Helps you design units
Writing unit tests, and especially TDD, will impact the way you write code. As your units get bigger and take on more responsibility, the testing becomes exponentially more complicated. This will give you a slight but constant push towards keeping the responsibilities well distributed across various units of your code. Over time, this will add up to a visible difference in how the logic is structured. I wrote more about the impact of testing on the application architecture in another article.
What goes where
So, if I keep both unit tests and E2E, how do I decide what should be tested with which tool?
Smoke tests
Smoke tests are a crude test to see whether the application even starts. The name comes from testing hardware—if you connect your new device to power, and the smoke goes off, you don’t need to test any further. These tests are a perfect case for E2E—at a minimum, you want each of your pages to open successfully on the screen when the user tries to visit.
Happy path for the user stories
Happy path is when everything is in its right place, and we don’t have to deal with exceptions or errors. The stock is in place, credit card payment is accepted, and email address is valid. It’s good to have those cases covered by E2E because happy paths cover the main reason for the application to exist. Successful transactions are the reason why users go to online stores and are why the company built the application in the first place.
Painful bugs that often affect users
For each workflow that you can cover with E2E, there are hundreds of ways it can go wrong. That’s why I usually don’t dive too much into covering edge (error) cases with my E2E—that would be a lot of work. But for a subtle issue that was made through manual testing and got to production, it’s worth evaluating whether it should be tested with E2E to prevent this kind of regression from happening again. This way, you can avoid the risk of making a bad impression on your customers by making them suffer from the same issue coming back after it was fixed. And you implement additional test automatization in places that are clearly lacking coverage with manual testing.

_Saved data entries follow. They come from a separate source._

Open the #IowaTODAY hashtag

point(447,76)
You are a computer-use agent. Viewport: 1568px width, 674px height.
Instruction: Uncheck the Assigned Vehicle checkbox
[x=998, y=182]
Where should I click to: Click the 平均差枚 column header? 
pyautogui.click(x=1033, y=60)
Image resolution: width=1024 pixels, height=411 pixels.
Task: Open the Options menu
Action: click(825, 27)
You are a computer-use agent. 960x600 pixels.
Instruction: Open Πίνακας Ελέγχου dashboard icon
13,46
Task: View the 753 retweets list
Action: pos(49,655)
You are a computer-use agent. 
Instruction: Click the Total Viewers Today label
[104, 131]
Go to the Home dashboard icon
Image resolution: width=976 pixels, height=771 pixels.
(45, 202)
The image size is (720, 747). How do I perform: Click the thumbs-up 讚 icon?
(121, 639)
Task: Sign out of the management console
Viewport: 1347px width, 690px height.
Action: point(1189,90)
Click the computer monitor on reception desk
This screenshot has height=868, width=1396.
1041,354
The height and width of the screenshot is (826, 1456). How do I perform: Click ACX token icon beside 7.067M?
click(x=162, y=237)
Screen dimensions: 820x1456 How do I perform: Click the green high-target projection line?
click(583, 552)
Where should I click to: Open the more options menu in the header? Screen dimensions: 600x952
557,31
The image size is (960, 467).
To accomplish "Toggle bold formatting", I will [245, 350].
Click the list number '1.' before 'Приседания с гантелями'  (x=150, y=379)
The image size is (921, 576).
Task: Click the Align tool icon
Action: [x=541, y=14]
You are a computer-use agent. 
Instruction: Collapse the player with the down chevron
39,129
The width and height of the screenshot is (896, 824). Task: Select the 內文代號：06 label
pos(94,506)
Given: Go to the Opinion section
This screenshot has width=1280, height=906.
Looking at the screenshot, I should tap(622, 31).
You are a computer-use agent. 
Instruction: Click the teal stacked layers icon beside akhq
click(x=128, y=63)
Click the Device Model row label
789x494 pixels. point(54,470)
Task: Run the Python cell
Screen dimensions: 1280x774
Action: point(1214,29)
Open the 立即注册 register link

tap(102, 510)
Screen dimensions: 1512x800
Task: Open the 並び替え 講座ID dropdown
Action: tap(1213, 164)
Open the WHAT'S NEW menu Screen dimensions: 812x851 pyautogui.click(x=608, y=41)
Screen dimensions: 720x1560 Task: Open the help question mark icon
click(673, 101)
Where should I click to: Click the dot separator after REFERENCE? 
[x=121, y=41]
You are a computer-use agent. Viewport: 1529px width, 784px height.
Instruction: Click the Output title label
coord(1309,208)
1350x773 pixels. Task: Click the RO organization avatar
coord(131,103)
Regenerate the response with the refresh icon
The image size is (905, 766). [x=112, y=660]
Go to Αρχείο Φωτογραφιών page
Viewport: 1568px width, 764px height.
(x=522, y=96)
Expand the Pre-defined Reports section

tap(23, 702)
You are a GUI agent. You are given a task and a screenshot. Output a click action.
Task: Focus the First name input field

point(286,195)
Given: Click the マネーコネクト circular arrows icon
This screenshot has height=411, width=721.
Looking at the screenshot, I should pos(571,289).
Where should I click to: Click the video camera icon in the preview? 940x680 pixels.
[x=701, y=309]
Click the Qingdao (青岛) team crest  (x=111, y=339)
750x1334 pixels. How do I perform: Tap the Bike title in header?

Subtle details of implementation
There are many important yet subtle behaviors that would be very difficult to test directly from a GUI. For example:
- Rounding prices correctly when you apply discounts.
- Setting translation to a correct language based on a combination of browser settings, user data, cookies, etc.
- Weird cases that should never happen in your application in the normal user session. For example, data that was saved to
localStorage
with an older version of the data structure, and you wish to make sure it’s migrated and works correctly in the current version.
Those cases fit perfectly in unit tests.
Everything else
If you do TDD, you are expected to test everything—and the only realistic way of doing it is unit testing.